Choose two equations that will easily cancel out.
#4x+4y+z=24#
#2x-4y+z=0#
The y's cancel out, leaving you with #6x+2z=24#. This can be simplified to #3x+z=12#.

Choose another two equations to get another binomial.
#4x+4y+z=24#
#5x-4y-5z=12#
Again, the y's cancel out, leaving you with #9x-4z=36#.

Use substitution, making #3x+z=12# into #z=12-3x#. Plug this into #9x-4z=36# to get #9x-4(12-3x)=36#. Distribute to get the equation #9x-48+12x=36#. Combine like terms, making the equation #21x=84#. Divide both sides by #21# to get #x=4#.

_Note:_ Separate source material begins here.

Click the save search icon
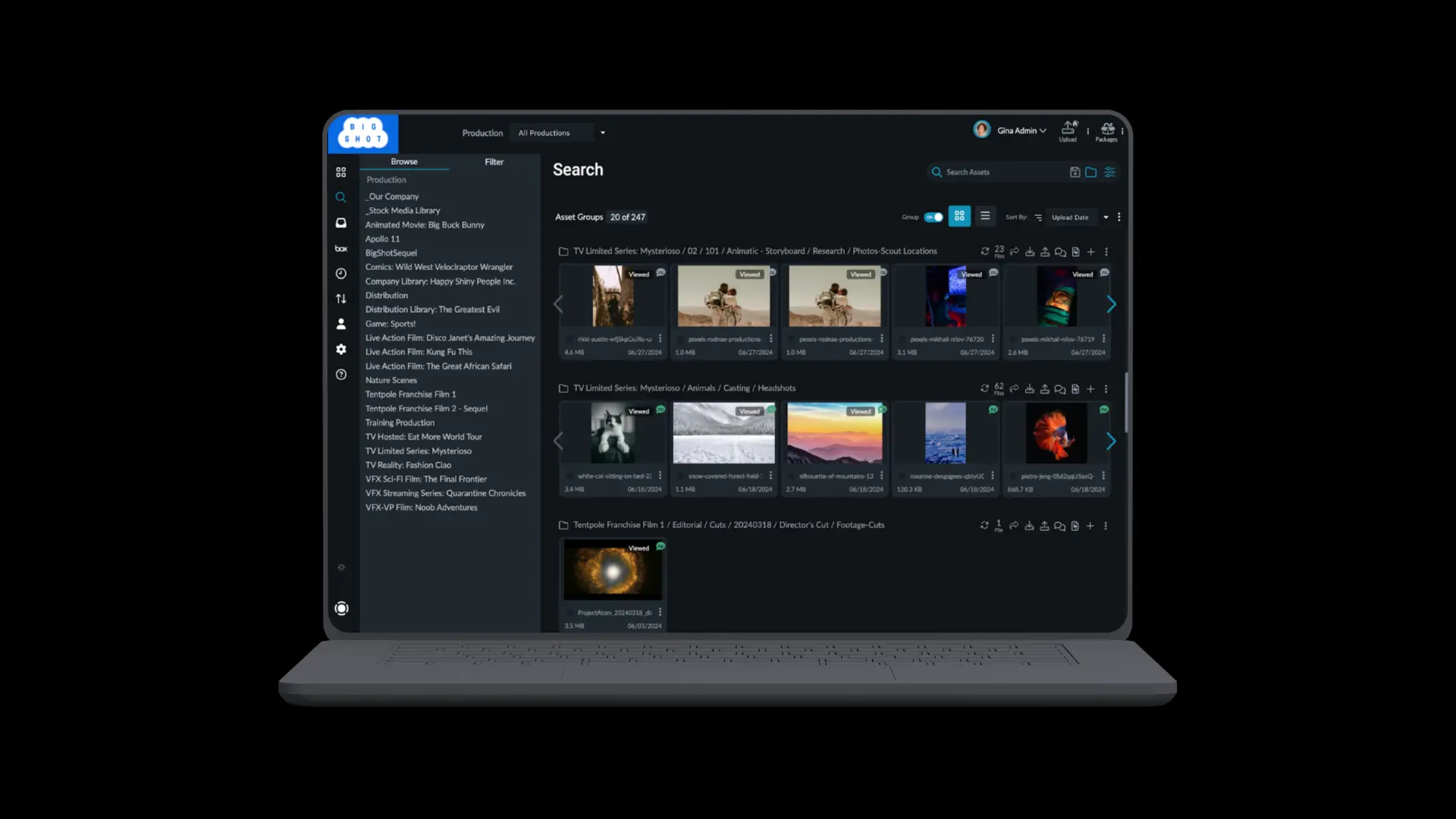The height and width of the screenshot is (819, 1456). coord(1075,172)
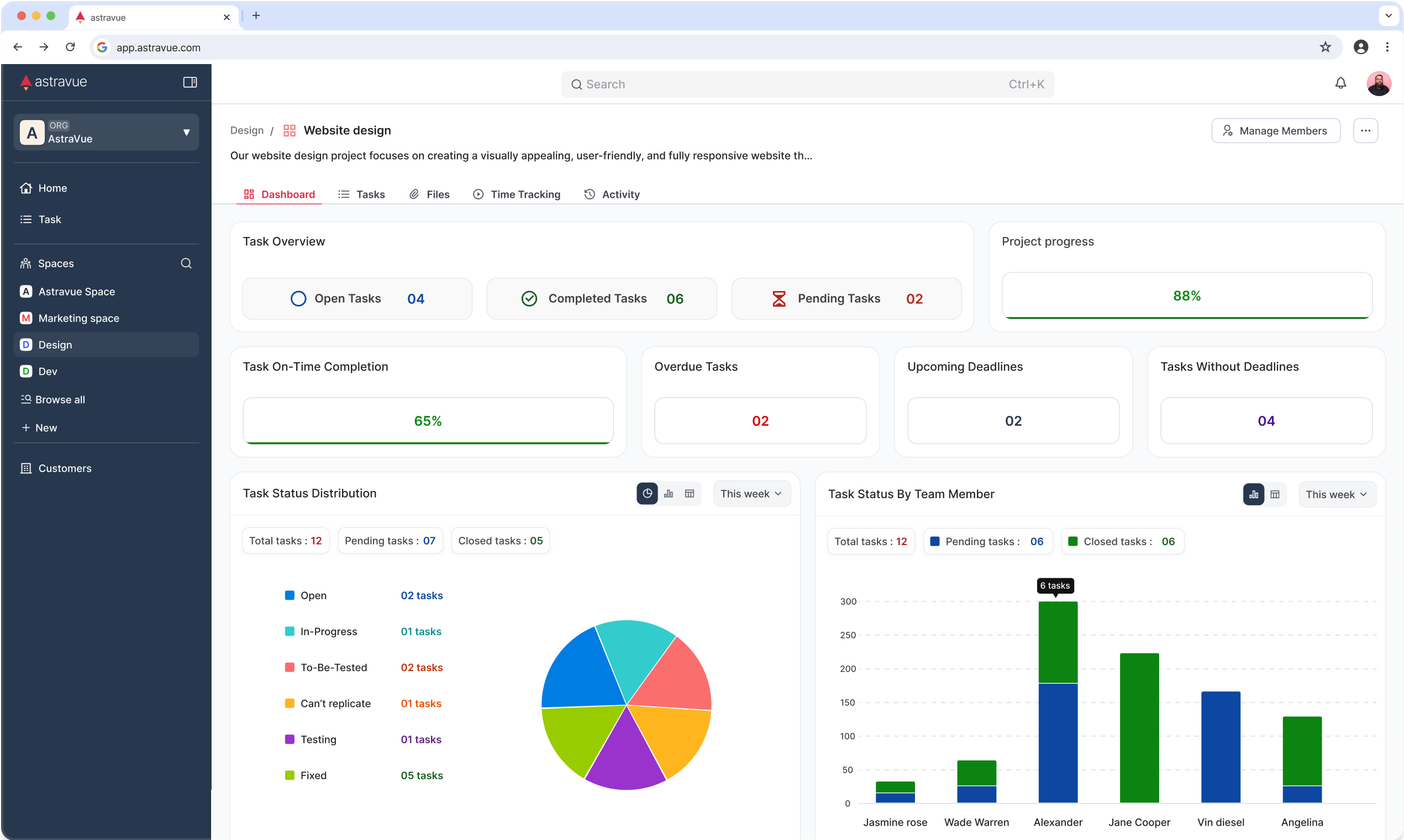Reload the browser page
The image size is (1404, 840).
click(x=70, y=47)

You can then use this value in the equation #z=12-3x#. Plug it in to get #z=12-3(4)#, which simplifies to #z=0#.

With these two values you can use any of the original equations to find the remaining value. #2(4)-4y+(0)=0#. Simplify to get #8-4y=0#. Add #4y# to both sides to get #8=4y#, and divide both sides by #4# to get #y=2#.

The final values are #x=4#, #y=2# and #z=0#.
This can be checked by plugging these values into the two remaining original equations.